When it comes to finding stocks that can deliver strong growth on a consistent basis for years, the key is to look for businesses with a proven model, a real competitive advantage, and the ability to keep expanding no matter what the economy is doing. That’s why one of, if not the best, Canadian stocks to buy on every dip and never sell is the discount retailer, Dollarama (TSX:DOL).

Dollarama is Canada’s leading dollar-store chain and one of the best-known brands in the country. It sells everyday essentials, seasonal goods, household products, and general merchandise at fixed low prices, often lower than its supermarket competitors.

With nearly 1,700 stores across Canada and growing international exposure through Dollarcity in Latin America, plus a recent expansion into Australia, it has built a retail model that works in almost any environment.

When the economy slows down, consumers trade down. And when the economy eventually rebounds, the data shows shoppers typically stick to the new shopping habits they adopted and continue looking for value. That’s exactly why Dollarama has been one of the most consistent growth stocks on the TSX for years, and why it’s one of the best to buy whenever the share price pulls back.

Although Dollarama’s discount retailer business model is a large reason why it’s one of the best growth stocks to buy on a dip, management’s consistent execution shouldn’t be overlooked.

So, in addition to drawing consumers in with its competitive pricing, Dollarama also consistently sources products directly, which keeps its supply chain efficient and allows it to run a tight operation.

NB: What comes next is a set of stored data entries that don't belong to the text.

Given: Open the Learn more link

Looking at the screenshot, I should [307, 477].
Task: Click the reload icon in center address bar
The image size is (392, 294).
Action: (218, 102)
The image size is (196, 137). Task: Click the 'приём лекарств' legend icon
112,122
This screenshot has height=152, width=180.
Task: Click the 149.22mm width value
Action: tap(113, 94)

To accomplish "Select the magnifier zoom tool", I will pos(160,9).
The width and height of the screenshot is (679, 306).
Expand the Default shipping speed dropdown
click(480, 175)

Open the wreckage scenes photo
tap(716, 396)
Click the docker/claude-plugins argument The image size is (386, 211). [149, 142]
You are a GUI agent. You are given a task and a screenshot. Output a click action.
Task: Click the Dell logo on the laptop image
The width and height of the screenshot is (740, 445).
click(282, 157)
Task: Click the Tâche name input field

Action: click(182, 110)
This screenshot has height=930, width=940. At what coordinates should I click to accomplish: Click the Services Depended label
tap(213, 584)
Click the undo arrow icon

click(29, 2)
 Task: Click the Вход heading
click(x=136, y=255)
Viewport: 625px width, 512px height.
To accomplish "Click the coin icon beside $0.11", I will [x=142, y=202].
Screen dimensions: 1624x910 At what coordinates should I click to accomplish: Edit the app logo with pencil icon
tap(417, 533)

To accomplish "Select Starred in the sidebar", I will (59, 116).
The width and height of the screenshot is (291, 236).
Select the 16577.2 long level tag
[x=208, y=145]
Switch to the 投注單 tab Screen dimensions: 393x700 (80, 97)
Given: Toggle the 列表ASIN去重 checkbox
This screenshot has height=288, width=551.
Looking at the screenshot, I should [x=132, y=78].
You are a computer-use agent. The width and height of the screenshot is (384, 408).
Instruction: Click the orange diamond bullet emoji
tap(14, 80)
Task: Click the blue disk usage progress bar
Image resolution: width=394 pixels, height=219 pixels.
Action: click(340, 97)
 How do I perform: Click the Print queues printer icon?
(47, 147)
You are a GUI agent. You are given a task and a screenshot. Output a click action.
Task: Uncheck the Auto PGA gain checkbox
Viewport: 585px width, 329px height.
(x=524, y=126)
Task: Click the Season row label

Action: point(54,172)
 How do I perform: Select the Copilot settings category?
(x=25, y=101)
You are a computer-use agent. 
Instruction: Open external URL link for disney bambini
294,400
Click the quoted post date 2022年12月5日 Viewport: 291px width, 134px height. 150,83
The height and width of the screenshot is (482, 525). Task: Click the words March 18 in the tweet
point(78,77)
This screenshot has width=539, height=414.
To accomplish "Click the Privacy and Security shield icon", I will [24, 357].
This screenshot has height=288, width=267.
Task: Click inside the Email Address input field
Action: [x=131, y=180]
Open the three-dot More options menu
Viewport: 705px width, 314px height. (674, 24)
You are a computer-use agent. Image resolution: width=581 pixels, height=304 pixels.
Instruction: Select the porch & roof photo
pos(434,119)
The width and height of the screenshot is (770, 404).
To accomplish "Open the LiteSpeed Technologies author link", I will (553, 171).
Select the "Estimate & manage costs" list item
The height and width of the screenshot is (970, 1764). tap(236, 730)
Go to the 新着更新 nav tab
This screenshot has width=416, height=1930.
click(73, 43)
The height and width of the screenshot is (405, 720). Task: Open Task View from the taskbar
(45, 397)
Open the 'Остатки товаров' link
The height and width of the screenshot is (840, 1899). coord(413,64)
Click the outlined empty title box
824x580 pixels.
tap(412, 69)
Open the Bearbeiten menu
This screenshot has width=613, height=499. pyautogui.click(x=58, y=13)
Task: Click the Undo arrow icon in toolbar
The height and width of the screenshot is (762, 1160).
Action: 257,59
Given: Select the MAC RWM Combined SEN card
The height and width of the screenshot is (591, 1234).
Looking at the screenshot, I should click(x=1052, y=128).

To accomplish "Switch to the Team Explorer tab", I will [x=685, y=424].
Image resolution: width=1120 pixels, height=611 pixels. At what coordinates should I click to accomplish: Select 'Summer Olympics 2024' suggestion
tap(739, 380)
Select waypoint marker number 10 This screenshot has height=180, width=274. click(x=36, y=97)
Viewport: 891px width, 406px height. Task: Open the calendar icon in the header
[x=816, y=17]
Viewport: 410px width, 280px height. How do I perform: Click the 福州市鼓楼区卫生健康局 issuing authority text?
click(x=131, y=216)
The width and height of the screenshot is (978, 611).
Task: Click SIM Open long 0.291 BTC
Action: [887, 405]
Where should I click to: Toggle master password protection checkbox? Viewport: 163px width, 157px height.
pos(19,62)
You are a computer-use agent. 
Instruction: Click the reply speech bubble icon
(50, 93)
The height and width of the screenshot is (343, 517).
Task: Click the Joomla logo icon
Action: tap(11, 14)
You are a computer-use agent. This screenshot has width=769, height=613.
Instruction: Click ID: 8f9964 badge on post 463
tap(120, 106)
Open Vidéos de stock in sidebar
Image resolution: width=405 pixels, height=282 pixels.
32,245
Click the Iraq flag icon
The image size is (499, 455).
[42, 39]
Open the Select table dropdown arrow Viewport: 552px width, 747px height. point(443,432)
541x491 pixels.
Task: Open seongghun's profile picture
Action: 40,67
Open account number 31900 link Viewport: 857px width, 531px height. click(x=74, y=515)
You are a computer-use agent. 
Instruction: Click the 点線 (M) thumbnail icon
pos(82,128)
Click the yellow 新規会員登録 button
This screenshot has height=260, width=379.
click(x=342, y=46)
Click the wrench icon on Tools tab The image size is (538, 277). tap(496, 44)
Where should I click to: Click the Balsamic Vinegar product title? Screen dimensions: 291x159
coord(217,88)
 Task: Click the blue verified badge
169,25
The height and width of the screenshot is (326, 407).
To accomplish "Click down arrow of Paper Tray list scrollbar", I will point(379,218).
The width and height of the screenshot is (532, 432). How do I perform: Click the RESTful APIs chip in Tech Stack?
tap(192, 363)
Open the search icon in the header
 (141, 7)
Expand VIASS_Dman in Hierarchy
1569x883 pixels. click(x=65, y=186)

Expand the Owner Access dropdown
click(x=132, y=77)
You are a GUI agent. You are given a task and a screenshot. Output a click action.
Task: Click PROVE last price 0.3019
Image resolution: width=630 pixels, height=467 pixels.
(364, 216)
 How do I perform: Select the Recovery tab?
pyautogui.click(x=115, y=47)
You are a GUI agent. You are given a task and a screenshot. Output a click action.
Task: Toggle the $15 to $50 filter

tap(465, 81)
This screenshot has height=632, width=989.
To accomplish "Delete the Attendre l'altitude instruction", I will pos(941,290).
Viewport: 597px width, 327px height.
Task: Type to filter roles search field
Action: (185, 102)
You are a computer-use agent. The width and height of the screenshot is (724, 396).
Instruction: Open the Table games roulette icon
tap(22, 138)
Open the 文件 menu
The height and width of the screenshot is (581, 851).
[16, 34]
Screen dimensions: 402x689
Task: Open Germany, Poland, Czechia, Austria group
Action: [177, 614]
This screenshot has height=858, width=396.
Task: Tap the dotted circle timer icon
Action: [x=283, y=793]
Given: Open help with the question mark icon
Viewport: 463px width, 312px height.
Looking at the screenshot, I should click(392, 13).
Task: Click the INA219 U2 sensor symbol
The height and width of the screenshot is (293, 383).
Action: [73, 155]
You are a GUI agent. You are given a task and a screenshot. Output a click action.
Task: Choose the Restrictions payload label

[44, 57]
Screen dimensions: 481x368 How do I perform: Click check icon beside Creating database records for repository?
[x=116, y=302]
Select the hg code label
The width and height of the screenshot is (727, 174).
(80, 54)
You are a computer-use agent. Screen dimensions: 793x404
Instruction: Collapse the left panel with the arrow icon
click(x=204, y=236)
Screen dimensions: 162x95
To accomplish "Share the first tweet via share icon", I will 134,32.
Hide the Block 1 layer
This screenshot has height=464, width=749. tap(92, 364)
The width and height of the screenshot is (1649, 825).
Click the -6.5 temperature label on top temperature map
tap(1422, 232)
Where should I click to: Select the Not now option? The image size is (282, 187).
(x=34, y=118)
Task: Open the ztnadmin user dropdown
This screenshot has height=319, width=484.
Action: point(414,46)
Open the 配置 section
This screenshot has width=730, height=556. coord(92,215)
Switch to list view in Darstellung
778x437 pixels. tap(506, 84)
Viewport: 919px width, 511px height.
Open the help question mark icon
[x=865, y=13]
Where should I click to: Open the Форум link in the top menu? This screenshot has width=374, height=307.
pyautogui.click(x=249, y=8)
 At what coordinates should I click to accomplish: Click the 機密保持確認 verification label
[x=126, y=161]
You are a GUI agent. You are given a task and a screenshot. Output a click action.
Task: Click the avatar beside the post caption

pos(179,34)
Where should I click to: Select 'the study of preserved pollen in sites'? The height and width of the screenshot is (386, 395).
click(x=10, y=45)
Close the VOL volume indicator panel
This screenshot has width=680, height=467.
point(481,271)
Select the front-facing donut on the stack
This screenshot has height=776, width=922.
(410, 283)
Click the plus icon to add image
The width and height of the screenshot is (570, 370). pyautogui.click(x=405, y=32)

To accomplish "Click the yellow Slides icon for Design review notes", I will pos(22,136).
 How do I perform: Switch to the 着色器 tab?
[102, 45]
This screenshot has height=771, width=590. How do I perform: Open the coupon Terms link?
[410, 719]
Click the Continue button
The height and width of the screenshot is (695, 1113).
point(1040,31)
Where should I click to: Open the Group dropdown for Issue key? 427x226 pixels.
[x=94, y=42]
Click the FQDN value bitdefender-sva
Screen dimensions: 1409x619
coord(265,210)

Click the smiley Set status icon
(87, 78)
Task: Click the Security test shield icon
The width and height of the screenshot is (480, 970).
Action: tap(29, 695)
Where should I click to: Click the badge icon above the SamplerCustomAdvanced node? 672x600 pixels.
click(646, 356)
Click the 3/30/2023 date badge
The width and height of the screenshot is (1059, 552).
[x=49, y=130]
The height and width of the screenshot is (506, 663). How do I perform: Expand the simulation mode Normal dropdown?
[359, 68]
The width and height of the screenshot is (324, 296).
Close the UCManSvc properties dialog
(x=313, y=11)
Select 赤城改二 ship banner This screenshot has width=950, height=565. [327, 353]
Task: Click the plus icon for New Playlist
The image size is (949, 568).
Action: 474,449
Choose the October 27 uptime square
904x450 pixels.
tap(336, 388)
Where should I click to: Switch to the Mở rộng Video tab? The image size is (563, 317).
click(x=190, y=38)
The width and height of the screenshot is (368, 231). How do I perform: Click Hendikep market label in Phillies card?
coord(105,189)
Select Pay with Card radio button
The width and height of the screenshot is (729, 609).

That’s why it can maintain low prices while still generating strong margins. In fact, operating margins are often between 22% and 25%, which is extremely impressive for a retailer.

The company’s growth isn’t slowing down either. Management plans to expand to around 2,200 stores in Canada by fiscal 2034, opening 60–70 stores each year.

Furthermore, some of its most significant long-term growth potential could actually come from smaller markets and underserved areas. For example, internationally, Dollarcity continues to add stores across Latin America, and the push into Australia opens up another long runway.

The high-quality Canadian stock doesn’t just grow by opening new stores, though; it also continues to increase same-store sales, which is why its growth continues to be so sustainable.

Dollarama doesn’t pay much of a dividend; the current yield is sitting around 0.2%. However, that’s exactly why it continues to be one of the best growth stocks to buy and hold for the long haul.

Instead of returning more of its earnings to investors through a larger dividend, it focuses on reinvesting that cash in growing the business, which continues to increase earnings over time.

Furthermore, not only does its revenue continue to grow rapidly year after year, but with such strong margins, its earnings often grow even faster.

So, it’s no surprise that with such rapid and consistent growth, the stock trades at a significant premium. Not only does it trade at roughly 39 times forward earnings today, but over the last five years its averaged a forward price-to-earnings ratio of roughly 30 times.

Therefore, considering that Dollarama is one of the best and most reliable growth stocks on the TSX, and the fact that it consistently trades at a premium, it’s undoubtedly one of the best stocks to buy any time its share price dips.

The post 1 Growth Stock I’d Buy on Every Dip and Never Sell appeared first on The Motley Fool Canada.

Before you buy stock in Dollarama Inc., consider this:

The Motley Fool Canada team has identified what they believe are the top 10 TSX stocks for 2026… and Dollarama Inc. wasn’t one of them. The 10 stocks that made the cut could potentially produce monster returns in the coming years.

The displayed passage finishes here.